Each line from the one containing "You are a computer-use agent. The image size is (1092, 880)." to the end of the listing below should be output exactly; no other line is wanted.
╭─ Task material
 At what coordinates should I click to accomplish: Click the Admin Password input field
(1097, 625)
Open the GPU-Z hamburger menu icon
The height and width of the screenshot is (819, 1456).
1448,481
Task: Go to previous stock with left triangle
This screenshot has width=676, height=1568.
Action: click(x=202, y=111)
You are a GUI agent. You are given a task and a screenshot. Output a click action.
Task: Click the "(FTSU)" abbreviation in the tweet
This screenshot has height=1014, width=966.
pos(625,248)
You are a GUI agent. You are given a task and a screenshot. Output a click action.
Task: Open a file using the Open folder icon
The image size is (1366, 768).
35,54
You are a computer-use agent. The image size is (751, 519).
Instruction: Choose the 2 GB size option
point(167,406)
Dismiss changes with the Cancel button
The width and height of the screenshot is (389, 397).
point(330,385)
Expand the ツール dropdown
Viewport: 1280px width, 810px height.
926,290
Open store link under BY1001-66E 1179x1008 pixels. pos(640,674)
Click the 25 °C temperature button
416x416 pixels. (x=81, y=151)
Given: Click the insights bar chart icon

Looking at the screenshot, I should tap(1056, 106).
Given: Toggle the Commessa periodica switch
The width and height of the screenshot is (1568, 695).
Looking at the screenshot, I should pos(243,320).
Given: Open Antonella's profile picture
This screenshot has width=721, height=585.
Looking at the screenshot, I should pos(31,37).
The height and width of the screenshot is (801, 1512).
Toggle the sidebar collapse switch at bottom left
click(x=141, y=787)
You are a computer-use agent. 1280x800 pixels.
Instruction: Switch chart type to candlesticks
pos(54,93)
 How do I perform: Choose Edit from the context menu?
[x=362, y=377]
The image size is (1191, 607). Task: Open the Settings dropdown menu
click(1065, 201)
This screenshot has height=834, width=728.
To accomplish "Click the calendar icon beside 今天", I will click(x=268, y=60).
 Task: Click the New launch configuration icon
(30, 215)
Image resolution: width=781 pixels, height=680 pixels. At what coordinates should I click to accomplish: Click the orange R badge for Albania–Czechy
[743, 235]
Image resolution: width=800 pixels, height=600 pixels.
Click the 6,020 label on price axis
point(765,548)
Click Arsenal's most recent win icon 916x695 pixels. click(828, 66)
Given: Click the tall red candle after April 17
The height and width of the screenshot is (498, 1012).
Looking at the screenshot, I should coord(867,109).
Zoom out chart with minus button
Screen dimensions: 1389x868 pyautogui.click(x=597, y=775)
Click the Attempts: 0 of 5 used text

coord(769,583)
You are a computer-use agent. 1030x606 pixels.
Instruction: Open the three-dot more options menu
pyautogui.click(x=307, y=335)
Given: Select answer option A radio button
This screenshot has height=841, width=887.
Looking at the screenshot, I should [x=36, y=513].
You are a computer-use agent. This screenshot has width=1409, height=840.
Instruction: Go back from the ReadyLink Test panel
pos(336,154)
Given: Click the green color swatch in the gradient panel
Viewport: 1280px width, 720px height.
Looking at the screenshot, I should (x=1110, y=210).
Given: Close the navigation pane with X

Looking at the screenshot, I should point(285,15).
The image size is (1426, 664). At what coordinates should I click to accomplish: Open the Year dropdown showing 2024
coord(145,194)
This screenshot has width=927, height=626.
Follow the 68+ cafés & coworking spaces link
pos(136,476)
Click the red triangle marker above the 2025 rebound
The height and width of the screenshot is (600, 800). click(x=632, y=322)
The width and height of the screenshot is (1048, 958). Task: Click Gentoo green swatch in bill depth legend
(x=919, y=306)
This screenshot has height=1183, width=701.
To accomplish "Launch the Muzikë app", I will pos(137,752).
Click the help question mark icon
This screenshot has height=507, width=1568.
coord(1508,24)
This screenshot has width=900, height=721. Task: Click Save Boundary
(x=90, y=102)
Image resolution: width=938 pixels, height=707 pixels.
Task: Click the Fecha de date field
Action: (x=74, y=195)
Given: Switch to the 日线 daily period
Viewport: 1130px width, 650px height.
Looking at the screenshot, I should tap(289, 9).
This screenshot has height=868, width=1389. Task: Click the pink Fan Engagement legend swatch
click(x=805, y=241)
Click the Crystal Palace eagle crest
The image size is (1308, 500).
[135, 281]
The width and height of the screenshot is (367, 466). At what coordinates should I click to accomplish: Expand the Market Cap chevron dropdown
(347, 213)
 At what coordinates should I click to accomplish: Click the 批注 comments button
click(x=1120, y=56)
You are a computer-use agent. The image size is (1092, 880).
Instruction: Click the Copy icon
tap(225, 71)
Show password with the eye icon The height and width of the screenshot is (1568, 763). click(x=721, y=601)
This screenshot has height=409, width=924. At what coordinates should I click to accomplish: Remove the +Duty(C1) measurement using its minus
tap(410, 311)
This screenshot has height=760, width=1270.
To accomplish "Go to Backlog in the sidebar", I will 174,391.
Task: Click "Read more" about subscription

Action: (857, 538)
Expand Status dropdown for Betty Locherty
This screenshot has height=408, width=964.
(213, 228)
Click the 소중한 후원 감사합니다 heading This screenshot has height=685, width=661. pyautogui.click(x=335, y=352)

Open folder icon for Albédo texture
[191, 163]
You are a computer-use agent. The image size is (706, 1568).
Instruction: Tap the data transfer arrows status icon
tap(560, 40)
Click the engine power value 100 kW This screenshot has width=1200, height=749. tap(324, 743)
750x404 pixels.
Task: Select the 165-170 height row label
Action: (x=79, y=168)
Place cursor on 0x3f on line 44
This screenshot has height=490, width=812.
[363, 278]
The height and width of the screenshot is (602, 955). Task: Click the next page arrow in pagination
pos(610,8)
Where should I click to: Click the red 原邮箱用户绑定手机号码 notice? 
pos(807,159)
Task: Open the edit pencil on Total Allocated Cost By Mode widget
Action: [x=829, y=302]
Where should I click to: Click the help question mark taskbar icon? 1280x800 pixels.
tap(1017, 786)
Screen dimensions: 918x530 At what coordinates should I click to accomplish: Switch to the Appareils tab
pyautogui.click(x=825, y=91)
╰─
** Answer for this exercise **
You are a computer-use agent. The image size is (1092, 880).
Instruction: Click the Copy icon
tap(225, 71)
Show password with the eye icon The height and width of the screenshot is (1568, 763). click(x=721, y=601)
This screenshot has height=409, width=924. At what coordinates should I click to accomplish: Remove the +Duty(C1) measurement using its minus
tap(410, 311)
This screenshot has height=760, width=1270.
To accomplish "Go to Backlog in the sidebar", I will 174,391.
Task: Click "Read more" about subscription

Action: (857, 538)
Expand Status dropdown for Betty Locherty
This screenshot has height=408, width=964.
(213, 228)
Click the 소중한 후원 감사합니다 heading This screenshot has height=685, width=661. pyautogui.click(x=335, y=352)

Open folder icon for Albédo texture
[191, 163]
You are a computer-use agent. The image size is (706, 1568).
Instruction: Tap the data transfer arrows status icon
tap(560, 40)
Click the engine power value 100 kW This screenshot has width=1200, height=749. tap(324, 743)
750x404 pixels.
Task: Select the 165-170 height row label
Action: (x=79, y=168)
Place cursor on 0x3f on line 44
This screenshot has height=490, width=812.
[363, 278]
The height and width of the screenshot is (602, 955). Task: Click the next page arrow in pagination
pos(610,8)
Where should I click to: Click the red 原邮箱用户绑定手机号码 notice? 
pos(807,159)
Task: Open the edit pencil on Total Allocated Cost By Mode widget
Action: [x=829, y=302]
Where should I click to: Click the help question mark taskbar icon? 1280x800 pixels.
tap(1017, 786)
Screen dimensions: 918x530 At what coordinates should I click to accomplish: Switch to the Appareils tab
pyautogui.click(x=825, y=91)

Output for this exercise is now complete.